The lawsuits were filed in March, court records show, and the two parties are due in court in September.
Under terms of the 1939 franchise agreement signed between PG&E and the Board of Supervisors — which, for $200,000, gave the utility the right to use power and gas lines on public property "in perpetuity" — PG&E owes fees of one-half percent of the value of all electricity and gas sold in San Francisco.
The utility, which has a monopoly on power and gas delivery in San Francisco, also is supposed to be responsible for moving utility boxes, light poles and other PG&E-owned infrastructure built in the public right of way when they block city construction projects.
PG&E violated its agreement by underpaying franchise fees, and also has repeatedly refused to move utilities or failed to tell The City where they are, costing millions and forcing San Francisco to cancel contracts when utilities are discovered, the lawsuits allege.
In 2009, PG&E informed The City that it had underpaid franchise fees from 2005 to 2008. That means there is the possibility of millions more in unpaid fees for other prior years.
PG&E sold $1.766 billion worth of gas and electricity to San Francisco customers in 2009 and 2010, and it paid The City $8.3 million for the privilege.

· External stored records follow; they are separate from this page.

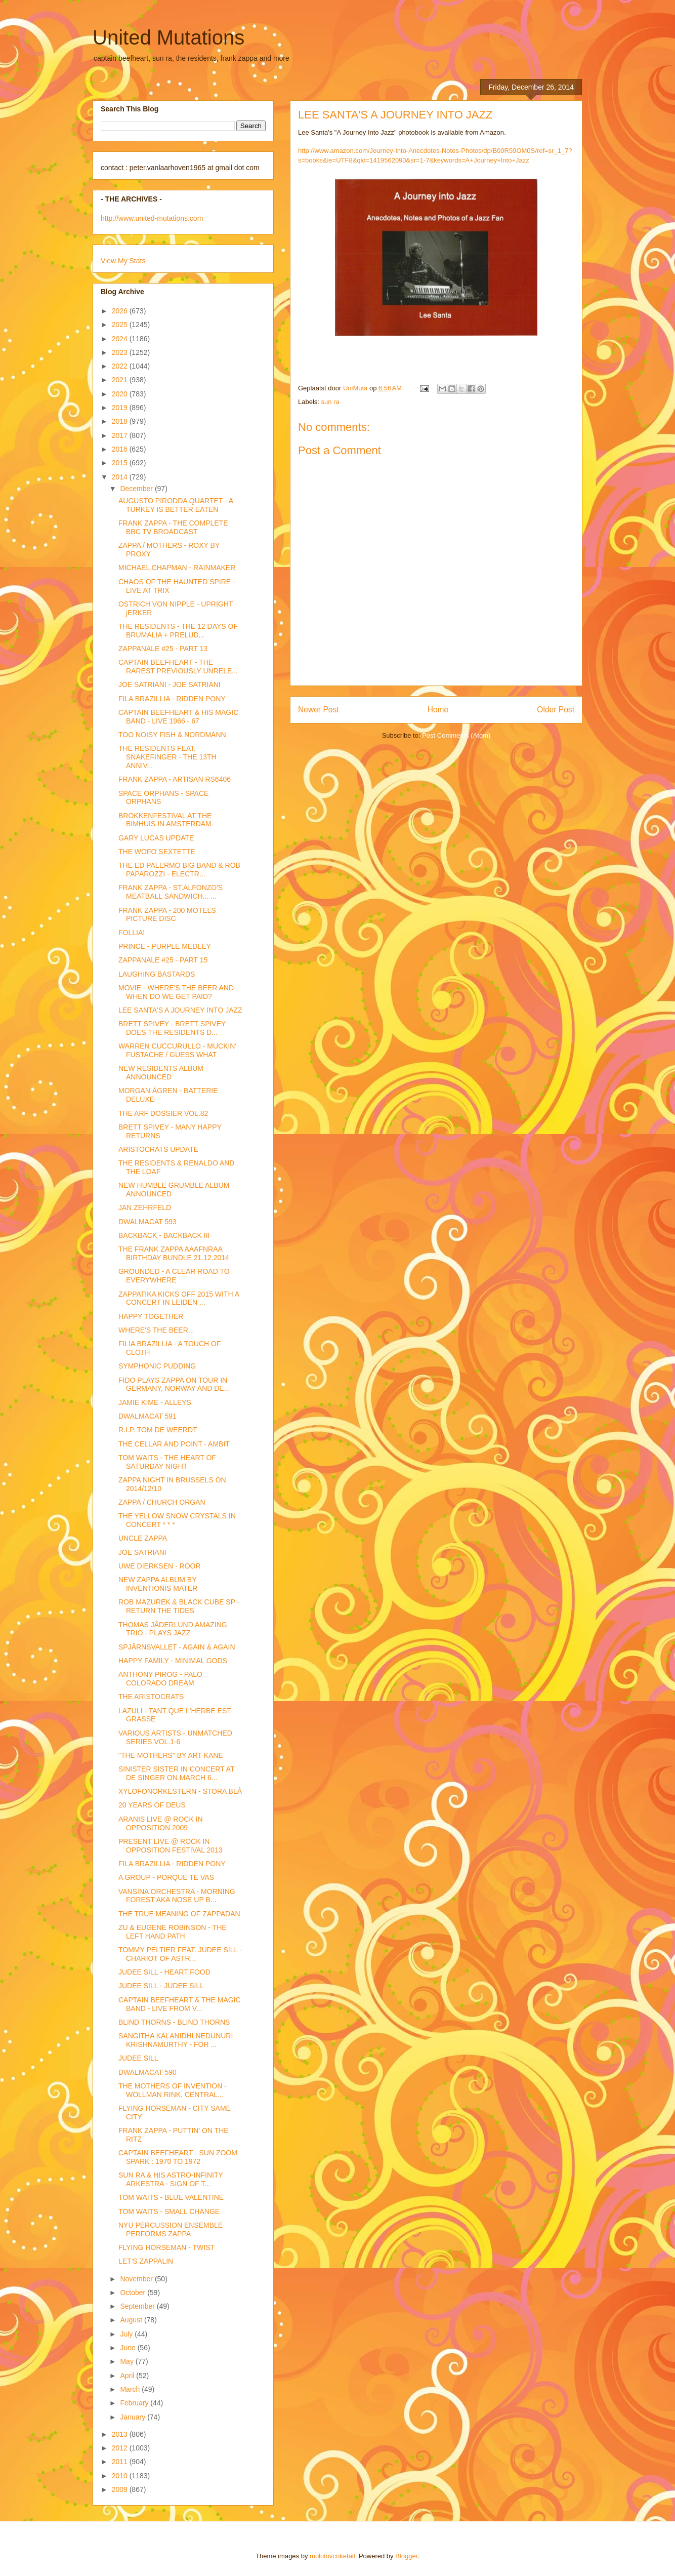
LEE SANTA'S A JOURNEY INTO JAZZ (180, 1010)
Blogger (406, 2556)
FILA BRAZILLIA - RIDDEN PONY (172, 699)
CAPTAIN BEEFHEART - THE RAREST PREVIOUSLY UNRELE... (178, 666)
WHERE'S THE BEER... (156, 1330)
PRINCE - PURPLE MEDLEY (164, 946)
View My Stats (123, 261)
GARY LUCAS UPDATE (156, 838)
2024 (121, 339)
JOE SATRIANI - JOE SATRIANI (169, 684)
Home (438, 709)
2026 (121, 311)
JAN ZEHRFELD (144, 1207)
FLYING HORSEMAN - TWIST (166, 2247)
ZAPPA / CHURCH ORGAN (161, 1502)
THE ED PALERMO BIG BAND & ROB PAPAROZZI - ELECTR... (179, 869)
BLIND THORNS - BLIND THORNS (174, 2022)
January (133, 2417)
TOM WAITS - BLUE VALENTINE (171, 2197)
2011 (121, 2462)
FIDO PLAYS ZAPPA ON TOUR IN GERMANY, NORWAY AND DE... (174, 1384)
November (137, 2279)
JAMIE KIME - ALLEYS (154, 1402)
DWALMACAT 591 (147, 1416)
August (132, 2320)
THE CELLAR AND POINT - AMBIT (174, 1444)
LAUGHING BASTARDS (156, 974)
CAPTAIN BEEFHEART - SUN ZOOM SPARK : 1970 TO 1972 (177, 2157)
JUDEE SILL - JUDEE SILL (161, 1986)
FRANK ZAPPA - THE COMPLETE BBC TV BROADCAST (173, 527)
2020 (121, 394)
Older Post (555, 709)
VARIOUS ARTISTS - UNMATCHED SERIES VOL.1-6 (175, 1737)
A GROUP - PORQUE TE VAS (166, 1877)
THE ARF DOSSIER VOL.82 (163, 1113)
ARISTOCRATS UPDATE (158, 1149)
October (133, 2292)
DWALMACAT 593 (147, 1222)
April (128, 2375)
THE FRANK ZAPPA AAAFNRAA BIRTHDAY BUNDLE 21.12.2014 (173, 1253)
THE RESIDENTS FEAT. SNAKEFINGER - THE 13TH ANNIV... (167, 757)
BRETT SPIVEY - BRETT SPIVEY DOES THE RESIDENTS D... (172, 1028)
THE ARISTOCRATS (151, 1697)
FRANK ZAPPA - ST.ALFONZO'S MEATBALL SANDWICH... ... (170, 891)
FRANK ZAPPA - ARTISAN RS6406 (174, 779)
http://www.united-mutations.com (152, 218)
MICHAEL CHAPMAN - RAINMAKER (176, 568)
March (131, 2389)
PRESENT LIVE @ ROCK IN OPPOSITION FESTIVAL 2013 (170, 1845)
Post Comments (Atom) (456, 735)
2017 (121, 435)
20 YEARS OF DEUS (152, 1805)
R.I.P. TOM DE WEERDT (157, 1430)
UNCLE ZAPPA (142, 1538)
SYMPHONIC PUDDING (157, 1366)
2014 (121, 477)
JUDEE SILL (138, 2058)
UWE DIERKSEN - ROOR (159, 1566)
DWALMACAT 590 (147, 2072)
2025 (121, 324)
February (135, 2403)
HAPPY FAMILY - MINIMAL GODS (172, 1661)
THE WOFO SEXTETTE (156, 852)
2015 (121, 463)
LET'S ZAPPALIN (145, 2261)
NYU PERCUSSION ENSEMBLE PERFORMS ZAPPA (170, 2229)
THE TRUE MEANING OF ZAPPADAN (179, 1914)
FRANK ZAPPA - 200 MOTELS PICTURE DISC (167, 914)
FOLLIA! (131, 933)
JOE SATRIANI (142, 1552)
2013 (121, 2434)
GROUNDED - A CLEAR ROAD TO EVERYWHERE (174, 1275)
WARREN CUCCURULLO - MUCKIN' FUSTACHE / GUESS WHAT (177, 1050)
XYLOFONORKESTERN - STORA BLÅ (180, 1791)
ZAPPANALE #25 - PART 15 (162, 960)
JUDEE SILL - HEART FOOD (164, 1972)
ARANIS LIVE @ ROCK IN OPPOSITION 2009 (160, 1823)
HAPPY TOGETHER (150, 1316)
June (128, 2348)
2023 (121, 352)
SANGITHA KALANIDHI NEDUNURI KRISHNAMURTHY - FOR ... (175, 2040)
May (127, 2361)
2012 (121, 2448)
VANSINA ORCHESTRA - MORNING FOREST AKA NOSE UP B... (176, 1895)
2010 (121, 2476)
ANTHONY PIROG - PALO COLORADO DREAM (160, 1678)
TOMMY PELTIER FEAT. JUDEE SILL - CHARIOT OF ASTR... (180, 1954)
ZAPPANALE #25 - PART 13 (162, 649)
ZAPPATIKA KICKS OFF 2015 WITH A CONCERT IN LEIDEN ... (178, 1298)
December (137, 489)
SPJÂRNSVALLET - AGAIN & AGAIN (176, 1647)
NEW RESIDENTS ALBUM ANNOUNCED (160, 1072)
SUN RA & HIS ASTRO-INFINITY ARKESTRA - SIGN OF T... (170, 2179)
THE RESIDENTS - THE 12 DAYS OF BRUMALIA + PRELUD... (178, 630)
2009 (121, 2489)
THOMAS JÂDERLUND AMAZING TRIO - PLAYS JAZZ (172, 1629)
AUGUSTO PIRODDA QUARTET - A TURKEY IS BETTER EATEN (175, 505)
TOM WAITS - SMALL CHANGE (169, 2211)
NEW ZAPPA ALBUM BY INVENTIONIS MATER (157, 1584)
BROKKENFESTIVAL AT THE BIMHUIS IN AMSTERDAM (165, 820)
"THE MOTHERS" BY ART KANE (170, 1755)
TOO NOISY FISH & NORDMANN (172, 735)
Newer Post (318, 709)
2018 (121, 421)
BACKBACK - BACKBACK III (164, 1235)
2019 (121, 408)
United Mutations (168, 37)
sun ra (330, 402)
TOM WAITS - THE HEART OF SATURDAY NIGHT (167, 1462)
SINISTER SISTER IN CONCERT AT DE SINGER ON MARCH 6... (176, 1773)
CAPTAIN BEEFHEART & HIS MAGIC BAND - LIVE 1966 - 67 (178, 716)
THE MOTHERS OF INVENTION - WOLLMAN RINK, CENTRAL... (172, 2090)
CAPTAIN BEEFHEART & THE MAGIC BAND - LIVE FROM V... (179, 2004)
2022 (121, 366)
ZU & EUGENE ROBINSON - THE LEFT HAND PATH (172, 1931)
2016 (121, 449)
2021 (121, 380)
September (138, 2306)
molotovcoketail (332, 2556)
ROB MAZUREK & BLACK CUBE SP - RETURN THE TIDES (178, 1606)
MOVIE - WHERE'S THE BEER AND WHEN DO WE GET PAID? (176, 992)
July (127, 2334)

Under city law, PG&E owes penalties of 1.5 percent on any underpaid franchise fees.
A PG&E spokesman said the company is "working" with San Francisco to resolve the lawsuits but could not comment further, citing pending litigation.
PG&E digs gas lines using a method that drills holes directly through city-owned sewer lines that connect homes and businesses to the sewer mains. The utility drills without knowing where the connecting lines — called laterals — are, the suit alleges.
This has, to date, cost San Francisco $1.2 million in repairs — and there are possibly "thousands" more instances of the damaging drilling, the lawsuits allege.
PG&E is supposed to inform The City before construction projects begin if the utility's infrastructure is in the way. San Francisco has had to modify or cancel construction that's underway when previously unknown PG&E infrastructure was discovered.
For instance, repairs to the North Shore Force Main were halted in April 2010 when PG&E-owned utilities were discovered. The contract had to be canceled after $1.4 million already had been spent.
That sewer line then failed twice in 2012, forcing $4.8 million worth of emergency repairs that would not have been needed if the original work had been completed, the lawsuits allege.
PG&E also declined to pay to move light poles in the way of the Central Subway, the new San Francisco Public Utilities Commission building and the new North Beach Library, according to the lawsuits.